I love Project Runway, Work of Art, and Top Chef. Each of these shows uses a similar formula. Challenge ambitious, technically skilled, designers, artists, or chefs with creative tasks without enough time to thoughtfully complete them, forcing them to take shortcuts, and then judge their clothes, paintings, or dishes on their results not how they got there. Contestants get a mid-course critique from someone like Tim Gunn, Simon de Pury, or Tom Colicchio but mostly it’s taking the technical skills of the craft and then having the confidence to “make it work.” Mistakes that are made affect the way a dress falls, a sculpture engages, or a meal tastes. No one is evicted or jailed if a mistake is made. They are just “out.”
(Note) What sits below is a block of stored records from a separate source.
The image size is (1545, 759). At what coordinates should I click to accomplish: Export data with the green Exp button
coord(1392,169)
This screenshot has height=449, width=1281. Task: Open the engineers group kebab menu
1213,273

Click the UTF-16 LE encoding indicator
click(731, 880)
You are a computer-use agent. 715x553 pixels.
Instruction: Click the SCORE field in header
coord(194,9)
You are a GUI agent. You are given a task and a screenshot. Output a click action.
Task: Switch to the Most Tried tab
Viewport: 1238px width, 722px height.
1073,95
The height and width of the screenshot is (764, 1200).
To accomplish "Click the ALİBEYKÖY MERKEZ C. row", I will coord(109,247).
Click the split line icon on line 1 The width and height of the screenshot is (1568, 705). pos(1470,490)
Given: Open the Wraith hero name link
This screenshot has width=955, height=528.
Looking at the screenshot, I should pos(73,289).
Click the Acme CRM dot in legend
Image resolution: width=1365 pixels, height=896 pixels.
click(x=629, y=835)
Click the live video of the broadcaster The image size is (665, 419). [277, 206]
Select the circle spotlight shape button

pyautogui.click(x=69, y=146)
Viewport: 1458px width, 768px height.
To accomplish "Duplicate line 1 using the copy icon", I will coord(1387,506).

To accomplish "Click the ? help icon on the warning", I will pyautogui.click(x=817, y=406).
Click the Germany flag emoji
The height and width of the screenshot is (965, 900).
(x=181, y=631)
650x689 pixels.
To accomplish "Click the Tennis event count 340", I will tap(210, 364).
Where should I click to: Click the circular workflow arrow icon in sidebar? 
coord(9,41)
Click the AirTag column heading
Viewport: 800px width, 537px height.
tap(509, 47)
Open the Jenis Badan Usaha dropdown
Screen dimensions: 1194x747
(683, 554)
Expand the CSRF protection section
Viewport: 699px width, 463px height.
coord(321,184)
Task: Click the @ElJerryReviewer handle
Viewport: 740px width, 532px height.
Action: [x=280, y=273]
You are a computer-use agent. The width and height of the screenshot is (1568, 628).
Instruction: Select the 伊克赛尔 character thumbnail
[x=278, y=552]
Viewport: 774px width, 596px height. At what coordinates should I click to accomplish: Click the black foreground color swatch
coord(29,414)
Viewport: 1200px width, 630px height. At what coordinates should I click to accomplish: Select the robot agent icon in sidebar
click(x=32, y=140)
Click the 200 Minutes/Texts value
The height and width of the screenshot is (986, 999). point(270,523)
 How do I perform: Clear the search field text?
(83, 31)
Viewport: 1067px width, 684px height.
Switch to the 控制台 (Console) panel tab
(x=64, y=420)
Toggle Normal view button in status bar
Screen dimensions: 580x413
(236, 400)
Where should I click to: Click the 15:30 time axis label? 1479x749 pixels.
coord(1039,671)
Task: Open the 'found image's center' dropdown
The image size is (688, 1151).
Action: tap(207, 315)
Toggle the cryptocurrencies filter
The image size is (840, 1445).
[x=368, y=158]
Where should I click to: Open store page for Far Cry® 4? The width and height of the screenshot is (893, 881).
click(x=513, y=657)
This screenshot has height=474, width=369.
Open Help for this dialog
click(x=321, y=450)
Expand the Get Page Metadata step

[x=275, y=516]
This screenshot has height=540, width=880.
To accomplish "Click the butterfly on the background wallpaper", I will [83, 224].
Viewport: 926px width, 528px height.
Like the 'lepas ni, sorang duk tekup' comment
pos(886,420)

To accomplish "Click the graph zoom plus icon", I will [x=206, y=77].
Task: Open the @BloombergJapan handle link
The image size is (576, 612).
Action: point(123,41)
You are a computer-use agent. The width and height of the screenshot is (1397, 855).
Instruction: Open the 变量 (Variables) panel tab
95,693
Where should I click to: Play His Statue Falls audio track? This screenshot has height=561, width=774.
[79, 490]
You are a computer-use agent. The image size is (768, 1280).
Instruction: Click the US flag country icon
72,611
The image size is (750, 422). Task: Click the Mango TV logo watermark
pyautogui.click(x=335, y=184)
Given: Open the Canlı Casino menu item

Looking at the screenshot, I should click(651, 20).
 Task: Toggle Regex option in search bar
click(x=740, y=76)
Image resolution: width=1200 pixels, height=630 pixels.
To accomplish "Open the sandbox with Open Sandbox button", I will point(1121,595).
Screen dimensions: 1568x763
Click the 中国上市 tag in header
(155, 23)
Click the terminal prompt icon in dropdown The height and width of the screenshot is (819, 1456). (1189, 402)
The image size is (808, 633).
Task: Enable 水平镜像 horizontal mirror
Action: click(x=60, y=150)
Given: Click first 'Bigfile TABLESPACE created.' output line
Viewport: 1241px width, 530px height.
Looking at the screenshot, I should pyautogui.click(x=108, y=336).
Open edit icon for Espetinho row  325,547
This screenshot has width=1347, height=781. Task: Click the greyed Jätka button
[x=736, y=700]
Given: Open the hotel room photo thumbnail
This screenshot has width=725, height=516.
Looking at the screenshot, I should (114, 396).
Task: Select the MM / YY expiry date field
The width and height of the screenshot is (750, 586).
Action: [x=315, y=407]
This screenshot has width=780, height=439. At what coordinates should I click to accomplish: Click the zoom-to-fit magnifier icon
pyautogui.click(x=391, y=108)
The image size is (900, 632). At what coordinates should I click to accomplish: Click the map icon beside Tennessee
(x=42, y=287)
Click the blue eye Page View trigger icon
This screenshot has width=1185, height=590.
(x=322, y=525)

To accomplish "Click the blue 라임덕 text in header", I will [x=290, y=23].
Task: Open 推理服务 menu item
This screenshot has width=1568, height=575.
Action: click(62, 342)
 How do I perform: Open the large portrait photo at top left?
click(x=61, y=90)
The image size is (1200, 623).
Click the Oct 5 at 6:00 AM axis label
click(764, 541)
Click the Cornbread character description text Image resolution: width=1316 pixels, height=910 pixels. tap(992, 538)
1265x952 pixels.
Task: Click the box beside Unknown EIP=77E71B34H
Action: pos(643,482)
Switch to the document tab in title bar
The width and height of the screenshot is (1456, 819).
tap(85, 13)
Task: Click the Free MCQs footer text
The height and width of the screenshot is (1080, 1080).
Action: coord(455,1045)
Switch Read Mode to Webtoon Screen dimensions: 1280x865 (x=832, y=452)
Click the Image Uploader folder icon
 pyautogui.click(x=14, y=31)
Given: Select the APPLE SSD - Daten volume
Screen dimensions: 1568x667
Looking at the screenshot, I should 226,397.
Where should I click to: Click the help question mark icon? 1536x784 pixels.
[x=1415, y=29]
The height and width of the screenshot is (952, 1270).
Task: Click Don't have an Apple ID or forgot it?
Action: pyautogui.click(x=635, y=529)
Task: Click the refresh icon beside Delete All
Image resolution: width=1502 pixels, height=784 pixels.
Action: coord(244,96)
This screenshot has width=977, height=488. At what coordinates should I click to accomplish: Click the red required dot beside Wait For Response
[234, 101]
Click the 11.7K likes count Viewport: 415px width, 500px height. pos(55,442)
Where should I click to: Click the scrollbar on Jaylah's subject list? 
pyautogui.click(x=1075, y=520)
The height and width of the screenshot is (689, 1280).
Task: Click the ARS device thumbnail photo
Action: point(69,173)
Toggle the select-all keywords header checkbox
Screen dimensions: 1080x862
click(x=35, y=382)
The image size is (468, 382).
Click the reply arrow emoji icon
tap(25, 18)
Elizabeth who has worked for SALT as my assistant for three years is now a full time graduate student getting a master’s degree in landscape architecture. She still works at SALT on Fridays, and last week over our fish tacos at “Bubba’s Burrito Bar” she described how her program works. As she described grad school, we shared an “ah ha” moment. Every week new projects get thrown at her without enough time or instruction as to technique—designing environments and building models to illustrate them. “It’s just like Project Runway!” Never enough time, feeling like she is winging everything, and relying on self-discovering new technical skills as she goes along.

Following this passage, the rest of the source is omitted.